Beginning in 2014, anyone who can afford a health insurance policy must either purchase one or pay a penalty. If you owe the penalty in 2014, it will be equal to 1 percent of your income or $95, whichever is higher. Under Obama Care, this fee will increase after 2014. Furthermore, it isn’t a substitute for health insurance, so you will have to pay any medical costs you incur during the year as well.
To avoid the Obama Health Care penalty, you may qualify for Medicaid under your state’s income standards, be covered by Medicare, be covered by veterans’ health insurance, be covered through an acceptable employer plan or purchase individual insurance.
The Obama Health Care plan allows states to expand Medicaid coverage to individuals and families with incomes of up to 133 percent of the federal poverty level. However, not every state is expanding Medicaid. If you qualify for Medicaid, all of your health insurance expenses will be covered and you won’t pay any premiums. If you don’t qualify for Medicaid, Obama Care requires you to find alternative coverage.
Medicare/ Veterans’ Health Insurance
You may be eligible for Medicare if you are over age 65, receiving Social Security Disability benefits or suffering from kidney failure. If you qualify for Medicare, you may or may not pay a premium, depending on your circumstances and the type of coverage you choose.
Veterans’ health insurance is available to veterans who served in the military and were not dishonorably discharged. Most veterans who qualify for veterans health insurance, pay little to no money out-of-pocket for coverage.
Employer plans will only qualify as acceptable if they meet minimum coverage standards under the health care law. As of 2014, all policies must cover hospitalizations, outpatient care, emergency services, mental health and substance abuse services, prescription drugs, rehabilitative services, maternity and newborn care, laboratory services, pediatric care and preventative care.

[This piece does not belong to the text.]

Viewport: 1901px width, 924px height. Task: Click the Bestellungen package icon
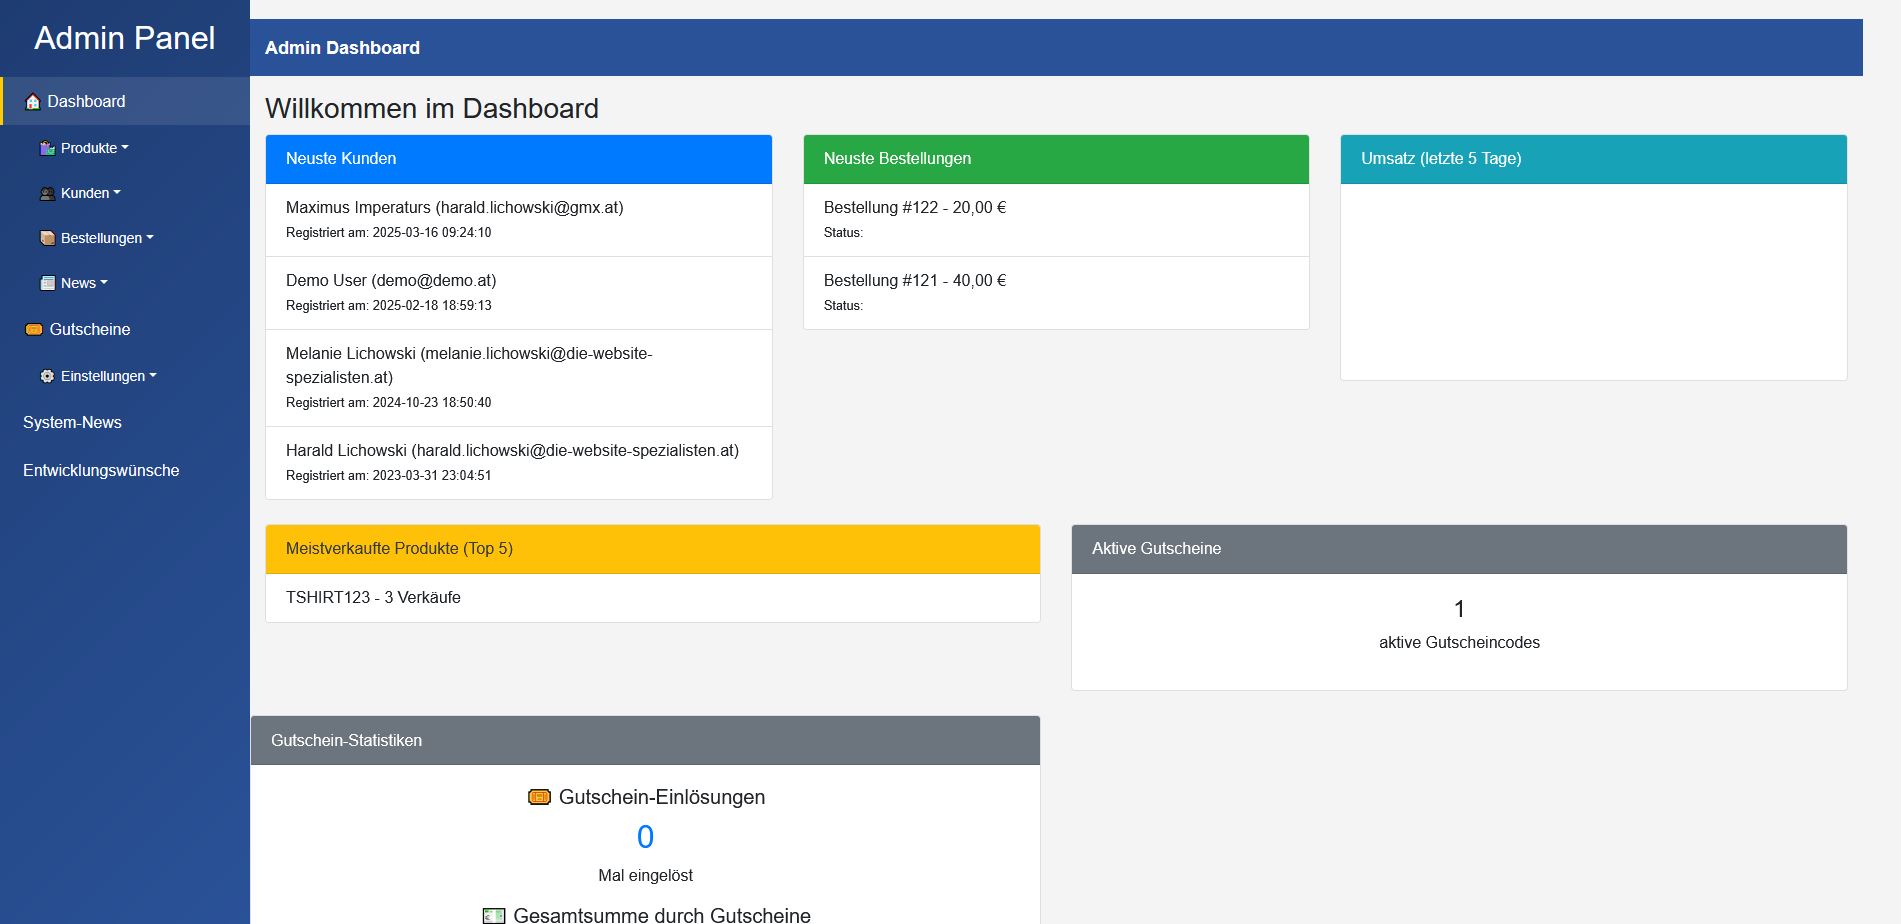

To receive coverage through an employer-sponsored plan, you must typically pay a portion of the premiums.
Individual Insurance Policies
Like employer plans, individual insurance policies must meet minimum coverage standards in order to help you avoid the penalty for failing to purchase health insurance under the Obama Health Care law. When you buy an individual insurance policy, you will be responsible for the full amount of the premiums. However, consumers with lower incomes may qualify for discounted premiums.
Finding a Policy
If you don’t currently have health insurance, you should do your best to secure a policy before Obama Care becomes active in January of 2014. If you are eligible for an employer-sponsored plan but haven’t yet enrolled, consider doing so before 2014. Likewise, if you believe you may qualify for Medicaid, Medicare or Veterans’ healthcare coverage, apply as soon as possible.
As of October 2013, you will also be able to shop for health insurance through the Health Insurance Marketplace, which is a new system that allows you to apply for multiple types of insurance with one application. After filling out the application, you will be able to see all of the private health insurance plans available to you, and you will learn whether you qualify for free coverage under Medicaid.